▸ **Task requirements**
The entries underneath need to be duplicated exactly, with none omitted.

▸ **Stored data**
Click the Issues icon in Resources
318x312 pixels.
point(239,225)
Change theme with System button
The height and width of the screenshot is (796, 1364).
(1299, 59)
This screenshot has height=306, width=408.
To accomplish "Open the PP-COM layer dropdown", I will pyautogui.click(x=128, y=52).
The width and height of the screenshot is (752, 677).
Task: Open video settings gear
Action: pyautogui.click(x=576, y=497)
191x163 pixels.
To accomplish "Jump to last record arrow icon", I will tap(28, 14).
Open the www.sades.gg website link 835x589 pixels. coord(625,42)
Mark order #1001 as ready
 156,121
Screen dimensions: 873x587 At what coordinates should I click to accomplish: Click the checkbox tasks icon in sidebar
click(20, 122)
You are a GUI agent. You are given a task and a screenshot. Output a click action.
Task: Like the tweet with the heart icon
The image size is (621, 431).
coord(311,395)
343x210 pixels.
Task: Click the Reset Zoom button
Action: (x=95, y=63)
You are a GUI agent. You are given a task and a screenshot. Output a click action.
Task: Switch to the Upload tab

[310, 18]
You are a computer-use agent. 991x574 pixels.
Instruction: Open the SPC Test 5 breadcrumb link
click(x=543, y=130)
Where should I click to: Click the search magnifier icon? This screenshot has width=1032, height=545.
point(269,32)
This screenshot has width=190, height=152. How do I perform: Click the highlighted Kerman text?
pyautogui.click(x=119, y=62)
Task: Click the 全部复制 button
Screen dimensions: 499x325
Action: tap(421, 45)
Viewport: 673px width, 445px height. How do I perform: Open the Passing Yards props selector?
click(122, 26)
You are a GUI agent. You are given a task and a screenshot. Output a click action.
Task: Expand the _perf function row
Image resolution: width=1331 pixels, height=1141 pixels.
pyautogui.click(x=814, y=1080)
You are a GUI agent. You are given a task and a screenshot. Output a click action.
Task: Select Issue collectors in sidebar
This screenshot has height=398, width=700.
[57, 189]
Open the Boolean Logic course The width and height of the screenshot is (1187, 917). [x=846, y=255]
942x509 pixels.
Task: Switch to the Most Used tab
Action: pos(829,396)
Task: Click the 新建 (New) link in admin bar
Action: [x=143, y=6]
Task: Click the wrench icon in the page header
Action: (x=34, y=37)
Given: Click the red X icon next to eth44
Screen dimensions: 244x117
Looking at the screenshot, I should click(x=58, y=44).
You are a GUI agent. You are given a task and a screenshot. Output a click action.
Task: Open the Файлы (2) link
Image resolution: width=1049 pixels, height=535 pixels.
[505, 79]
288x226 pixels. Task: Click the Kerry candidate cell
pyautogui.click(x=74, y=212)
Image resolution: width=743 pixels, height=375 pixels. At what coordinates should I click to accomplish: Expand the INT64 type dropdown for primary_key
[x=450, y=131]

▸ **Exercise answer**
Click the Issues icon in Resources
318x312 pixels.
point(239,225)
Change theme with System button
The height and width of the screenshot is (796, 1364).
(1299, 59)
This screenshot has height=306, width=408.
To accomplish "Open the PP-COM layer dropdown", I will pyautogui.click(x=128, y=52).
The width and height of the screenshot is (752, 677).
Task: Open video settings gear
Action: pyautogui.click(x=576, y=497)
191x163 pixels.
To accomplish "Jump to last record arrow icon", I will tap(28, 14).
Open the www.sades.gg website link 835x589 pixels. coord(625,42)
Mark order #1001 as ready
 156,121
Screen dimensions: 873x587 At what coordinates should I click to accomplish: Click the checkbox tasks icon in sidebar
click(20, 122)
You are a GUI agent. You are given a task and a screenshot. Output a click action.
Task: Like the tweet with the heart icon
The image size is (621, 431).
coord(311,395)
343x210 pixels.
Task: Click the Reset Zoom button
Action: (x=95, y=63)
You are a GUI agent. You are given a task and a screenshot. Output a click action.
Task: Switch to the Upload tab

[310, 18]
You are a computer-use agent. 991x574 pixels.
Instruction: Open the SPC Test 5 breadcrumb link
click(x=543, y=130)
Where should I click to: Click the search magnifier icon? This screenshot has width=1032, height=545.
point(269,32)
This screenshot has width=190, height=152. How do I perform: Click the highlighted Kerman text?
pyautogui.click(x=119, y=62)
Task: Click the 全部复制 button
Screen dimensions: 499x325
Action: tap(421, 45)
Viewport: 673px width, 445px height. How do I perform: Open the Passing Yards props selector?
click(122, 26)
You are a GUI agent. You are given a task and a screenshot. Output a click action.
Task: Expand the _perf function row
Image resolution: width=1331 pixels, height=1141 pixels.
pyautogui.click(x=814, y=1080)
You are a GUI agent. You are given a task and a screenshot. Output a click action.
Task: Select Issue collectors in sidebar
This screenshot has height=398, width=700.
[57, 189]
Open the Boolean Logic course The width and height of the screenshot is (1187, 917). [x=846, y=255]
942x509 pixels.
Task: Switch to the Most Used tab
Action: pos(829,396)
Task: Click the 新建 (New) link in admin bar
Action: [x=143, y=6]
Task: Click the wrench icon in the page header
Action: (x=34, y=37)
Given: Click the red X icon next to eth44
Screen dimensions: 244x117
Looking at the screenshot, I should click(x=58, y=44).
You are a GUI agent. You are given a task and a screenshot. Output a click action.
Task: Open the Файлы (2) link
Image resolution: width=1049 pixels, height=535 pixels.
[505, 79]
288x226 pixels. Task: Click the Kerry candidate cell
pyautogui.click(x=74, y=212)
Image resolution: width=743 pixels, height=375 pixels. At what coordinates should I click to accomplish: Expand the INT64 type dropdown for primary_key
[x=450, y=131]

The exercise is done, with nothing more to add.